Bulk anisotropic multiphase nanohybrid magnets fabricated from compound precursors

Abstract Bulk anisotropic RT 7 /α-Fe(Co)+Nd 2 Fe 14 B/α-Fe (RT 7 denotes Sm(CoFeCuZr) 7 phase) multiphase nanohybrid magnets have been designed and prepared by High-Pressure Thermal Compression (HPTC), using a blend of Nd 9 Fe 85.5 Cu 1.5 B 4 amorphous and SmCo-based amorphous-nanocrytalline powders as precursors. The resulting HPTC magnet is composed of alternating RT 7 /α-Fe(Co) and Nd 2 Fe 14 B/α-Fe nanocomposite layers along the pressure direction. A (00 l ) crystallographic texture for the RT 7 and Nd 2 Fe 14 B nanocrystals has been achieved in the RT 7 /α-Fe(Co) and Nd 2 Fe 14 B/α-Fe layers, respectively. The RT 7 /α-Fe(Co) layer comprises elongated RT 7 nanocrystals (8–13 nm in thickness and 13–20 nm in length) and approximately equiaxed α-Fe(Co) nanograins with an average size of ∼13 nm.
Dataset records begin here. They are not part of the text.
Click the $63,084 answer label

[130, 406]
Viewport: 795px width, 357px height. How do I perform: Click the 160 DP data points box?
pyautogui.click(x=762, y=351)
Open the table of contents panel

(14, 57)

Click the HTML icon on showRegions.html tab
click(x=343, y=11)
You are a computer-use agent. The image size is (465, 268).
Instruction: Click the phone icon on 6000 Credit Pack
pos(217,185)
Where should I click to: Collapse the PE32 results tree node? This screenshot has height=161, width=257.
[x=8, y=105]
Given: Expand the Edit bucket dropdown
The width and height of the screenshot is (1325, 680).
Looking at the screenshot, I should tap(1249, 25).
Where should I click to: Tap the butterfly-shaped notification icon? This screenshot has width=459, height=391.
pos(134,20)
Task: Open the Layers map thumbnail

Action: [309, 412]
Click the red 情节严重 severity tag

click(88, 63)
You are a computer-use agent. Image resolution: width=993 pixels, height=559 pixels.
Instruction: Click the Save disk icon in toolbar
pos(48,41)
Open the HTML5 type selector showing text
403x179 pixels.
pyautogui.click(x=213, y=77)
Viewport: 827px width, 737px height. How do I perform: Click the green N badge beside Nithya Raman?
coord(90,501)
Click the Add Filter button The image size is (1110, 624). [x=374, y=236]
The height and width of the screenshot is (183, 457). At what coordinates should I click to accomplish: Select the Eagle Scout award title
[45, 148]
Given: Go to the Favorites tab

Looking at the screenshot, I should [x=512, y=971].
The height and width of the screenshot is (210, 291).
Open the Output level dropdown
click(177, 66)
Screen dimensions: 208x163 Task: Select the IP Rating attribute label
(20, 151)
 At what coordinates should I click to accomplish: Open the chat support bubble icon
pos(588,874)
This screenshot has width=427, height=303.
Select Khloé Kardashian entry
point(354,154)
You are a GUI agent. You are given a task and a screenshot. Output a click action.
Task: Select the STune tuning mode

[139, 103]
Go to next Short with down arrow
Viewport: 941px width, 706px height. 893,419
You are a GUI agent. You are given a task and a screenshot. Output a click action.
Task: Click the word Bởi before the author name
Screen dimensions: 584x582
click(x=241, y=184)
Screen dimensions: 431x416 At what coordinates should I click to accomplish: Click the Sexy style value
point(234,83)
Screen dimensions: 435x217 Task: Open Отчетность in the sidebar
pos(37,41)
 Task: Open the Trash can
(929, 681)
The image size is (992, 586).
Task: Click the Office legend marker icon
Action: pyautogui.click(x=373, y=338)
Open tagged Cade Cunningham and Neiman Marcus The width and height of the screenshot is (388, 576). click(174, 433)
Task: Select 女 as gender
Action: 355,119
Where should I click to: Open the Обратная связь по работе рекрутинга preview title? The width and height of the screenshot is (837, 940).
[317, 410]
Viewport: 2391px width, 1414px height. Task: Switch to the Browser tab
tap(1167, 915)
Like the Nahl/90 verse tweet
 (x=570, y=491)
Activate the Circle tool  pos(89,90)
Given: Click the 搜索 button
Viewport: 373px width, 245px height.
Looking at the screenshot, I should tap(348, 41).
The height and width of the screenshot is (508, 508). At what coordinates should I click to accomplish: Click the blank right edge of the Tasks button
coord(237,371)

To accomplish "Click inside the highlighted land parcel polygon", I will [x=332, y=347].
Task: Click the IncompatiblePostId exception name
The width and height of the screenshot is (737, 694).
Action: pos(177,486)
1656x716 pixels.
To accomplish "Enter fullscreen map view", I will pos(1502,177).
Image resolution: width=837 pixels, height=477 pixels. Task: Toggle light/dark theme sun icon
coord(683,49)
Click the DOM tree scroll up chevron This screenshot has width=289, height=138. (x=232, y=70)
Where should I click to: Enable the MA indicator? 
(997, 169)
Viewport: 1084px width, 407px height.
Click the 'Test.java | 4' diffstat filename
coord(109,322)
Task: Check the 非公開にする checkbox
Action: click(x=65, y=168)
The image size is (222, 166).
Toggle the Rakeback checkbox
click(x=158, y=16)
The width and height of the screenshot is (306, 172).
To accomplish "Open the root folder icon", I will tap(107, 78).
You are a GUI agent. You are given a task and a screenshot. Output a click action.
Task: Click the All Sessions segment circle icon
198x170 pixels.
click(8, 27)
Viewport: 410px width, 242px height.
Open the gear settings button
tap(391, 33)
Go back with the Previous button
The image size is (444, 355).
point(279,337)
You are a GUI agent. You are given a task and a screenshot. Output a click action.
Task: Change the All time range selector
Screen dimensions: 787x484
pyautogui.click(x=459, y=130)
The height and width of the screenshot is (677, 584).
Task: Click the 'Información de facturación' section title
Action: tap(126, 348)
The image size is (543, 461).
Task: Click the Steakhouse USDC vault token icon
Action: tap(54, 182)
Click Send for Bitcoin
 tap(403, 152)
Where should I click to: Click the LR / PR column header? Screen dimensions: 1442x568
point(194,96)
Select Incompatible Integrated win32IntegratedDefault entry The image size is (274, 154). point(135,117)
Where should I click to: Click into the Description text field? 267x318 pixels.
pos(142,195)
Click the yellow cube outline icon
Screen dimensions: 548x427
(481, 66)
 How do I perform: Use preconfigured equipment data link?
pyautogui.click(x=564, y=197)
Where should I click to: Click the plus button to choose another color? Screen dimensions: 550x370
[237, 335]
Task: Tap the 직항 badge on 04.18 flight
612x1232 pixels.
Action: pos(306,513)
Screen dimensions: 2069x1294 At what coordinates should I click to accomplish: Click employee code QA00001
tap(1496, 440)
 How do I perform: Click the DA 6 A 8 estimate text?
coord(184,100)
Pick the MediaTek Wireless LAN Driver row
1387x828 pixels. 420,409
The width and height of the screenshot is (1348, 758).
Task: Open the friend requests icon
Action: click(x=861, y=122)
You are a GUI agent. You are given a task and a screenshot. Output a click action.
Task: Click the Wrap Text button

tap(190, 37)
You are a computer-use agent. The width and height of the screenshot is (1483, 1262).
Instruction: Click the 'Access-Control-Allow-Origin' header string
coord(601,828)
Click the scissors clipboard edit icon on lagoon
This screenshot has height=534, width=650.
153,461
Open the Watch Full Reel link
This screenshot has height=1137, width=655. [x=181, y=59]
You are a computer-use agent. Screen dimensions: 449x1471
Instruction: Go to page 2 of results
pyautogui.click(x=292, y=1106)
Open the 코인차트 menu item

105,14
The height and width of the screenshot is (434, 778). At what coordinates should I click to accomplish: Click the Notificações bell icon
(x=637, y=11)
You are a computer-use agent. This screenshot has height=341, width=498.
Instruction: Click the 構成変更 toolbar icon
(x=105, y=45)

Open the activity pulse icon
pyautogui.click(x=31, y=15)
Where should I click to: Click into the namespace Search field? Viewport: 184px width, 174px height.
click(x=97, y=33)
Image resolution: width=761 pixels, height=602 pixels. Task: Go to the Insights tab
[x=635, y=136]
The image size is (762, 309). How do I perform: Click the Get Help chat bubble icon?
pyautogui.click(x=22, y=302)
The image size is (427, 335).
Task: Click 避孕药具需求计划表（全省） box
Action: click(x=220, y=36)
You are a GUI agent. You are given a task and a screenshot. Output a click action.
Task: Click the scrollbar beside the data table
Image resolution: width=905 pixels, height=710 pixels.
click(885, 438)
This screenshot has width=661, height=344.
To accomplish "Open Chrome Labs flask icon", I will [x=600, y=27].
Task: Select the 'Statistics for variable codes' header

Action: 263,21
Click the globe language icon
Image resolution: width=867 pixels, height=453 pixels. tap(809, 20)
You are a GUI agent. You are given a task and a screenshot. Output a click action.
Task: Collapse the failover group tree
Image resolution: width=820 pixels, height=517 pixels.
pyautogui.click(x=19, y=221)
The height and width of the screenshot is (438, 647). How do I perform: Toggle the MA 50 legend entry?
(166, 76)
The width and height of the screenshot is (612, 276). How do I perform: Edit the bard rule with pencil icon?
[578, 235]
The Nd 2 Fe 14 B/α-Fe layer consists of lath-shaped Nd 2 Fe 14 B nanograins (15–30 nm in thickness and 30–55 nm in length) and approximately equiaxed α-Fe nanograins with an average size of ∼19 nm. The HPTC magnet exhibits a maximum energy product of 25 MGOe, with a high soft-magnetic fraction of ∼30 wt%, and a low coercivity temperature coefficient of β (RT-250 °C)  = −0.28% o C −1 . Our work provides an alternative approach to yielding high-performance bulk multiphase nanohybrid magnets.